Material shown:
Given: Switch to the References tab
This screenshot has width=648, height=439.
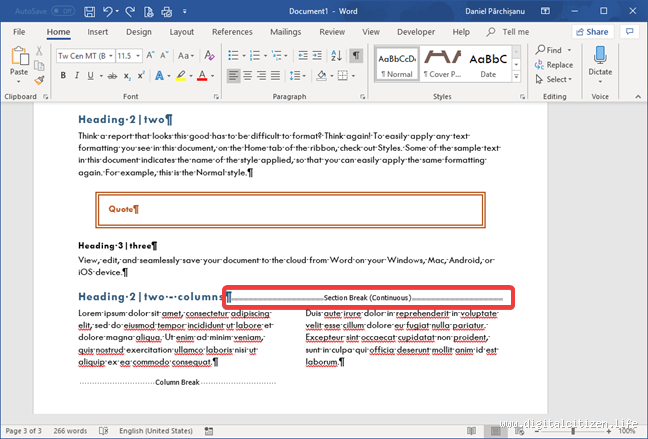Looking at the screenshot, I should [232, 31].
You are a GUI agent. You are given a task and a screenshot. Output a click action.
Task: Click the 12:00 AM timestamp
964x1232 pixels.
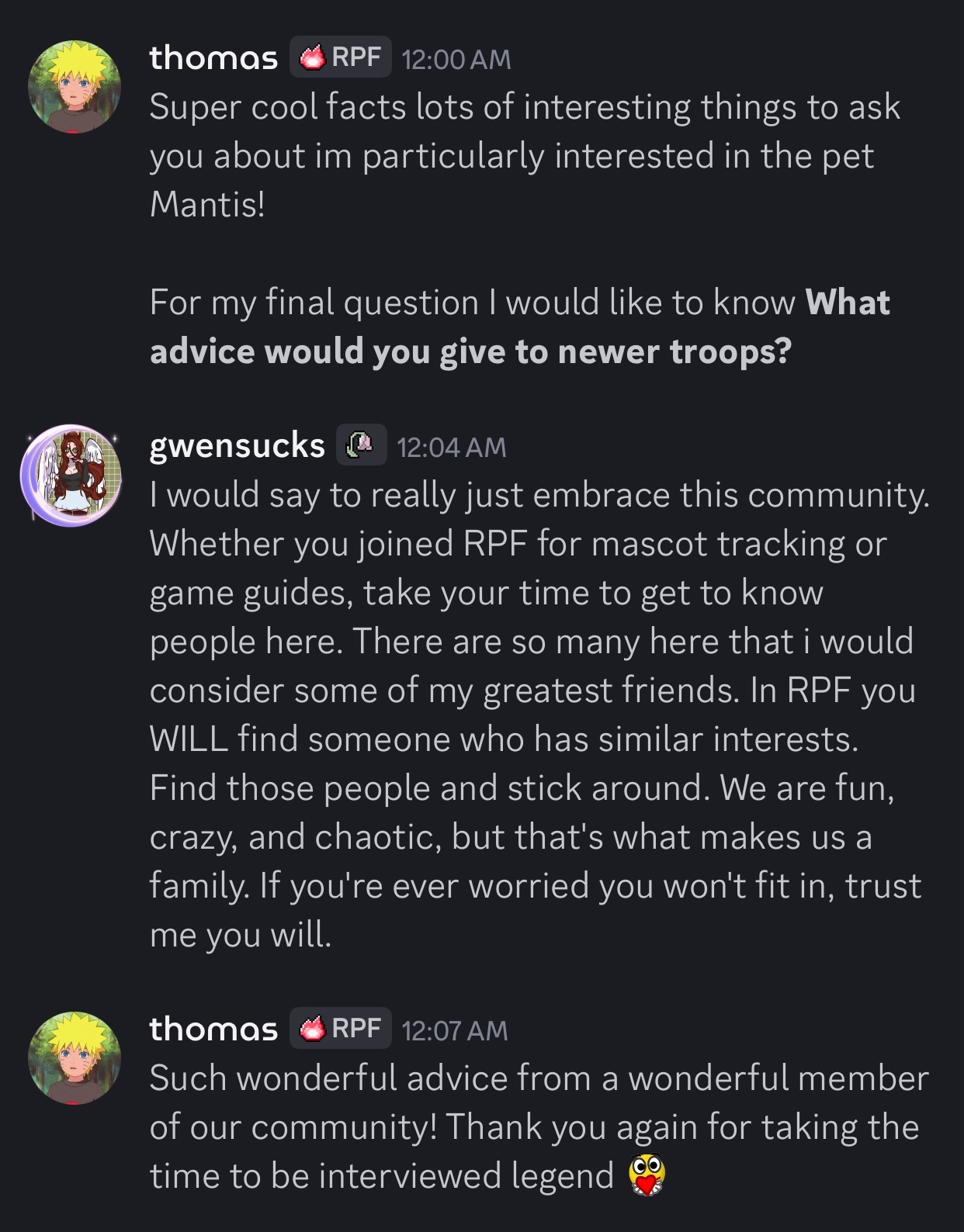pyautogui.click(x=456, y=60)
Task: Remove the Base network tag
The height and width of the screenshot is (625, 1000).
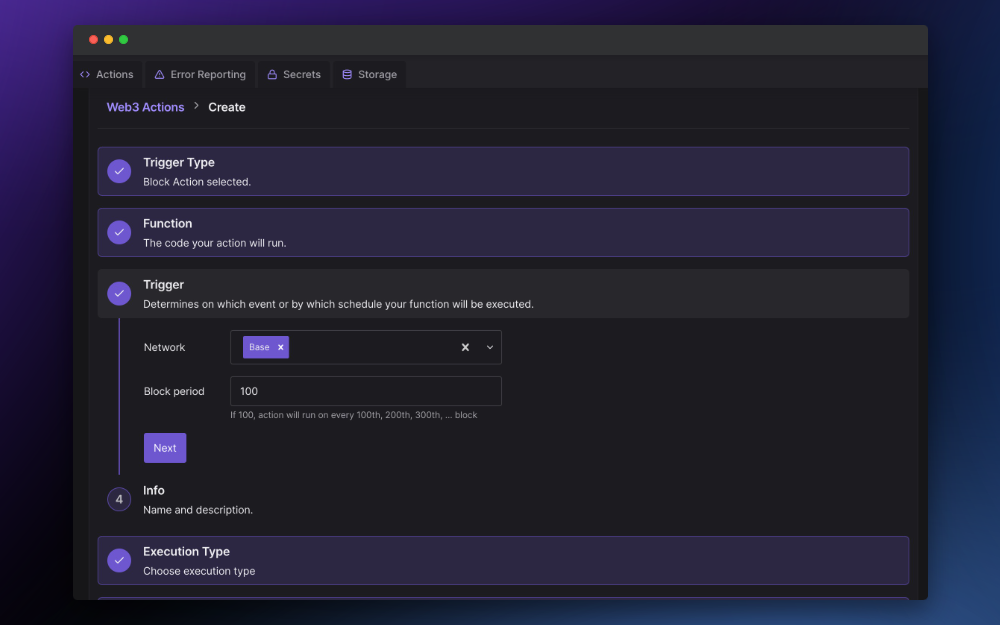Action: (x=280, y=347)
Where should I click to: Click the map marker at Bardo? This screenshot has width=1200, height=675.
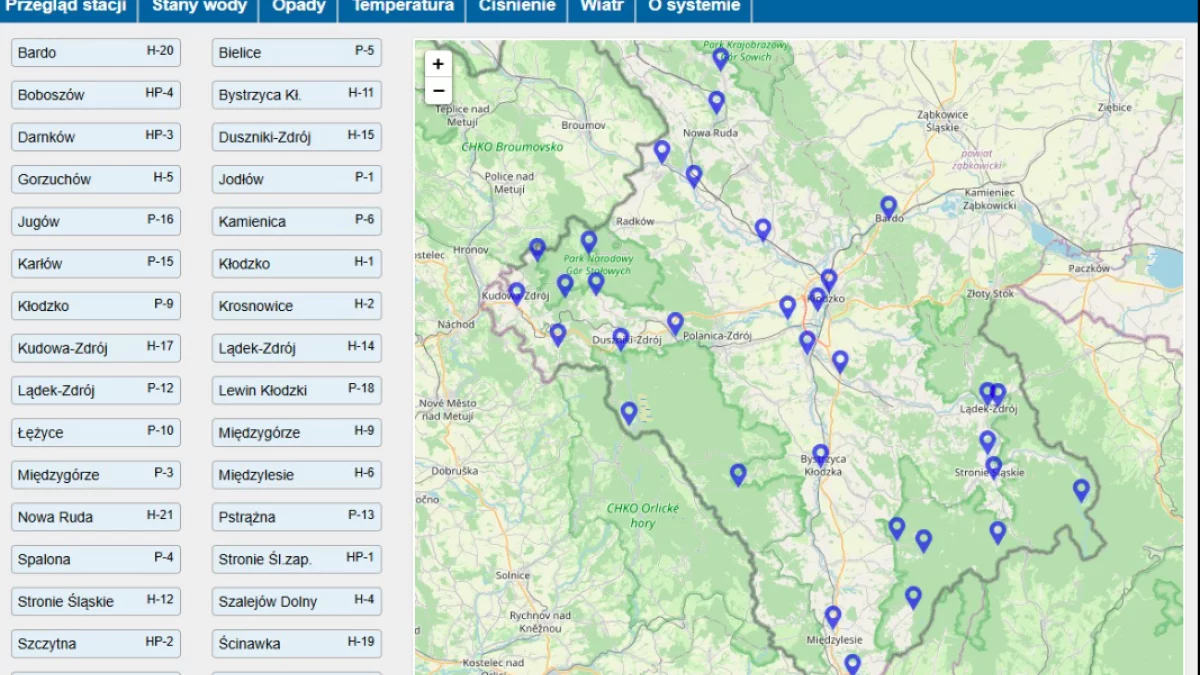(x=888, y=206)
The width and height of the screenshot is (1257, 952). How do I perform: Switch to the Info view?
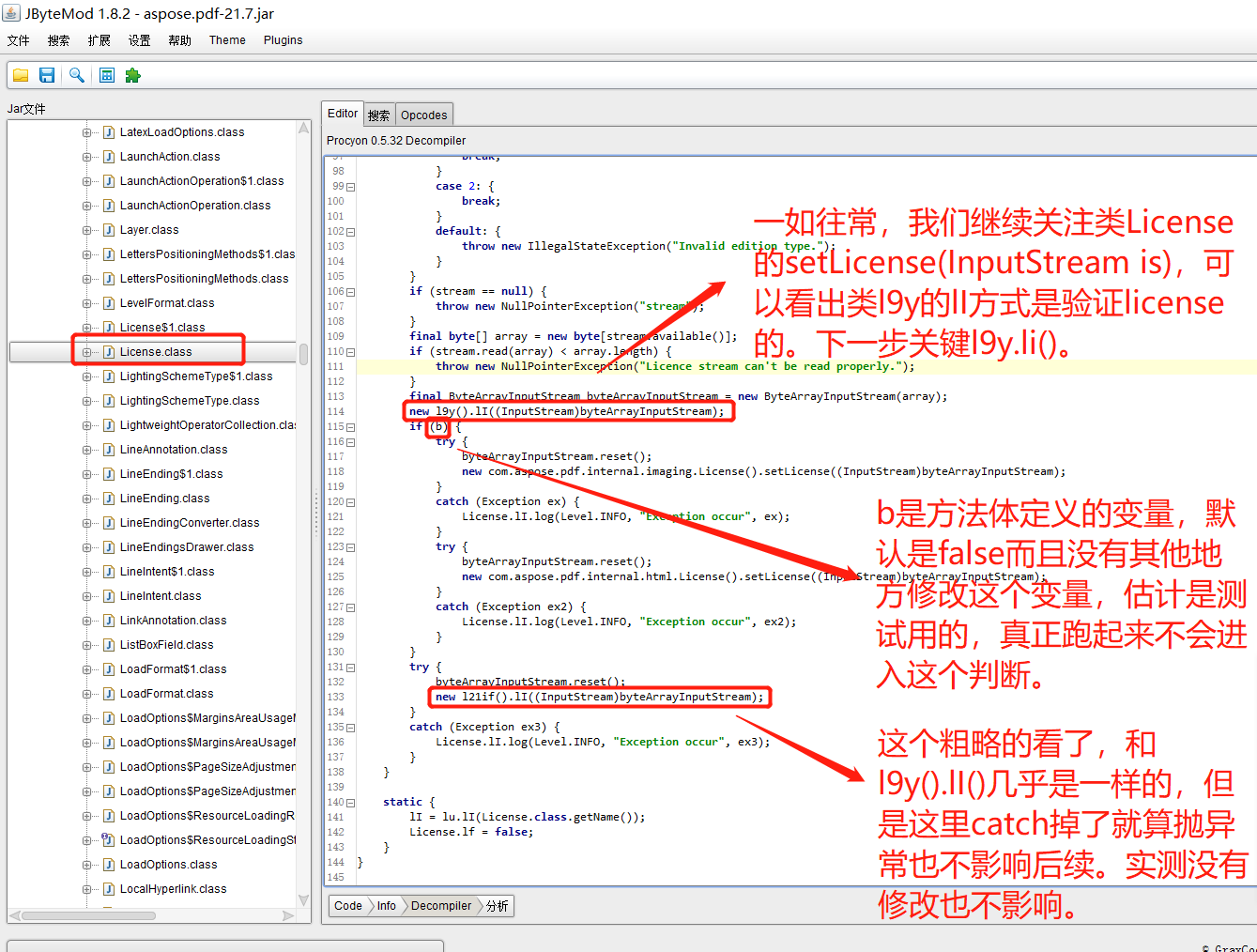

What is needed: Collect each line above holding the string "Switch".

Answer space:
Given: Switch to the References tab
The width and height of the screenshot is (1257, 952). How do I perform: Switch to the Info view?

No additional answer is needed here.